Logo (cover page) from "Eurovision Song Contest 1985"

Hanne Krogh (born 24 January 1956) is a Norwegian singer and actress from Haugesund and Oslo. Krogh is among the most selling record artists in Norway ever. She represented Norway alone at the age of fifteen at the Eurovision Song Contest 1971 with the song "Lykken er..." and is internationally well known for winning the Eurovision Song Contest 1985 with Elisabeth Andreassen in the group Bobbysocks!.

== Personal life ==
She is the mother of television presenter Sverre Krogh Sundbø and actress Amalie Krogh.

== Career ==
She officially started singing when she was 9 years old, and released her first album when she was 14.
She represented Norway with the song "Lykken er..." ("Happiness is...") in the 1971 Eurovision Song Contest.
She has received major acclaim through Norwegian awards. Among them are numerous Spellemann (Norwegian Grammy) including the Honorary Award, and the Peer Gynt Prize, which is awarded by members of the Parliament to those Norwegians who have done the most to gain Norway's reputation abroad. In addition to her own projects, she is also frequently asked to act as MC at conventions, often in relation to female entrepreneurship.
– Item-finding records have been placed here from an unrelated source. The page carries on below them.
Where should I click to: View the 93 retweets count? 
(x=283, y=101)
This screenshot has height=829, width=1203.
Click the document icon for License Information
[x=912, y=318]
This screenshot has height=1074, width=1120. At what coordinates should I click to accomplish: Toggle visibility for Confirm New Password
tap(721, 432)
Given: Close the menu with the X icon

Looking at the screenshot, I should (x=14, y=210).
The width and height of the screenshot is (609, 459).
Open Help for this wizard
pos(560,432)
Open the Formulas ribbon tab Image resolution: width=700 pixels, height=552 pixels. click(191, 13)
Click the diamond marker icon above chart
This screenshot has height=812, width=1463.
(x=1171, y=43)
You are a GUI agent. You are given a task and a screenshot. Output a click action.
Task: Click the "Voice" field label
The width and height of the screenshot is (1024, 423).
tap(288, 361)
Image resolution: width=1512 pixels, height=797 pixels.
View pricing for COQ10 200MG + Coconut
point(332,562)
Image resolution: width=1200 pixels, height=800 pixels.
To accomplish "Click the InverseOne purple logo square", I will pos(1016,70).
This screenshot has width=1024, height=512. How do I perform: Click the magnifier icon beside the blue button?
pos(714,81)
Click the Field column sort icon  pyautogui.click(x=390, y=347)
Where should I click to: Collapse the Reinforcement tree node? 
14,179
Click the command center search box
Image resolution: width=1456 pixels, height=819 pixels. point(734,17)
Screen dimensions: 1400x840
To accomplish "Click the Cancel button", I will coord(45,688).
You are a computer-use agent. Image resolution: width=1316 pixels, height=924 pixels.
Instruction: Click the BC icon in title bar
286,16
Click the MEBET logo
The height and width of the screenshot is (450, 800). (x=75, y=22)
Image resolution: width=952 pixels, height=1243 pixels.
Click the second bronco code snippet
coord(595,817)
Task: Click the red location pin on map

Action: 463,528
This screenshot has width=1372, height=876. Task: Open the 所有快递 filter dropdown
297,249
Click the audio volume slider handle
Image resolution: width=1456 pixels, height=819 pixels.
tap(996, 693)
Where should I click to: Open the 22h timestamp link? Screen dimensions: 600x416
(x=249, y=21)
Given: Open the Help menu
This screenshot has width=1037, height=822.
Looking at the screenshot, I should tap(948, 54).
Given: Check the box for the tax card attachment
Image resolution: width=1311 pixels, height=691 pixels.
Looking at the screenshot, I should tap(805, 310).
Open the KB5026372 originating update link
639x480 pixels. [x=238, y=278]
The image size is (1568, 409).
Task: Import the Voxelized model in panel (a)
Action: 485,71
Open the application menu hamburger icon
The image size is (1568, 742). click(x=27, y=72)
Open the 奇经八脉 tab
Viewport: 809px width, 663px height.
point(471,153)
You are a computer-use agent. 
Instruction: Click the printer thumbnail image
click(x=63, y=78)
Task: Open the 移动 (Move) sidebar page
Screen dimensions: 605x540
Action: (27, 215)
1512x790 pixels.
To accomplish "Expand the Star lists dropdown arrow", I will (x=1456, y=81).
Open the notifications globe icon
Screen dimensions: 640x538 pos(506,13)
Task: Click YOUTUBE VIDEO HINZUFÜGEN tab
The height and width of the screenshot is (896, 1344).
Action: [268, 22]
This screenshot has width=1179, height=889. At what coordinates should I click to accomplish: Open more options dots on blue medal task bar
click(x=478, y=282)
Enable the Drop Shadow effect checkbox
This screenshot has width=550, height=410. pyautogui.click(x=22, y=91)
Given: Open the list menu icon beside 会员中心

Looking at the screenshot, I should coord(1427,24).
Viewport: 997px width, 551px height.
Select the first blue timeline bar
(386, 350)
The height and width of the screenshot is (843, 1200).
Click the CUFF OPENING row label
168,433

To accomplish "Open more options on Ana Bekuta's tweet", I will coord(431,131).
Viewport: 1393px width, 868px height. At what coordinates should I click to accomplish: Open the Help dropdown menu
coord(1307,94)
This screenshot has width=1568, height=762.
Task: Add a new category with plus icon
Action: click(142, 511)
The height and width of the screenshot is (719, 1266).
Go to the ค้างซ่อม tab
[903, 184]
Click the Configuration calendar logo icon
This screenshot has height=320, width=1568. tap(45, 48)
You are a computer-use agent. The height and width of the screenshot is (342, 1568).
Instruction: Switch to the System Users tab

In 2012, she toured Norway with two major sold-out shows that she had written and directed. She also made numerous television appearances. In 2013, Hanne decided to mark the 100-year anniversary of women's suffrage in Norway by focusing toward violence against women, and brought to light of unknown admirable women. This also included recording a new studio album Ikke gi deg, jente.

In 2015, her new-written show "World of Music" gained another standing ovation, both from the audience and from the critics.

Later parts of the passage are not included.